The Institute for Energy Economics and Financial Analysis (IEEFA) released an analysis stating that the demand for thermal coal could fall by 28 per cent in 2025. Natural gas supply, on the other hand, continues to be abundant in Australia’s domestic market, which compels many companies to export surplus commodities.
As early as now, natural gas exporters should consider bolstering their investments on upgrading capacity, such as making sure poly pressure pipe systems could handle a potential uptick in demand. The preparations should be done quickly since the International Energy Agency likewise predicted that Australia would be the leading global gas exporter in 2040.
By that year, the IEEFA report said that the worldwide demand for thermal coal exports would further drop by 59 per cent. The country’s top four markets comprising China, Japan, Taiwan and South Korea may be transitioning to renewable energy, but other markets are yet to pick up on the practice of using non-fossil fuel sources.

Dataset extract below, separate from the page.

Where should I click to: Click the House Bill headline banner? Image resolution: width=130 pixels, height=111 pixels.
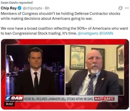tap(58, 99)
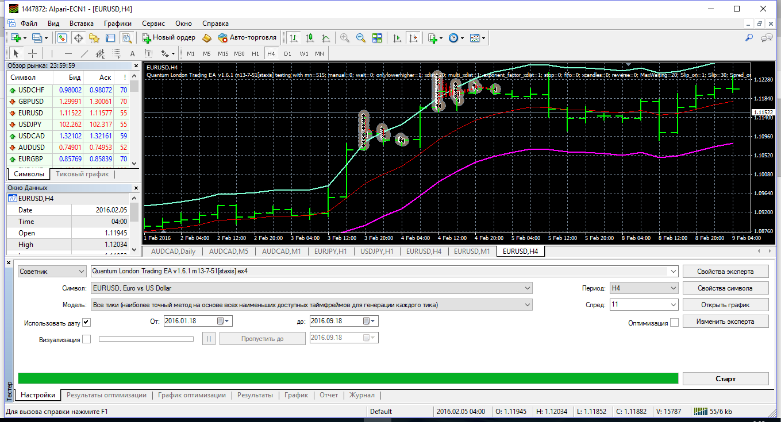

Since the country has plenty of liquefied natural gas (LNG), the Resources Ministry said it would not curb export activity in 2019. Minister Matta Canavan said that there is no shortfall next year, and no export controls would be good news for its buyers, such as Japan.
Other than the Japanese market, Australia ships most of its LNG exports to China and South Korea as part of long-term contracts with each country.
Energy companies should beef up their pipeline capacities through strategic investments in natural gas distribution. Whether or not the demand for thermal coal may fall in the future, it pays to be prepared for any changes in global market trends.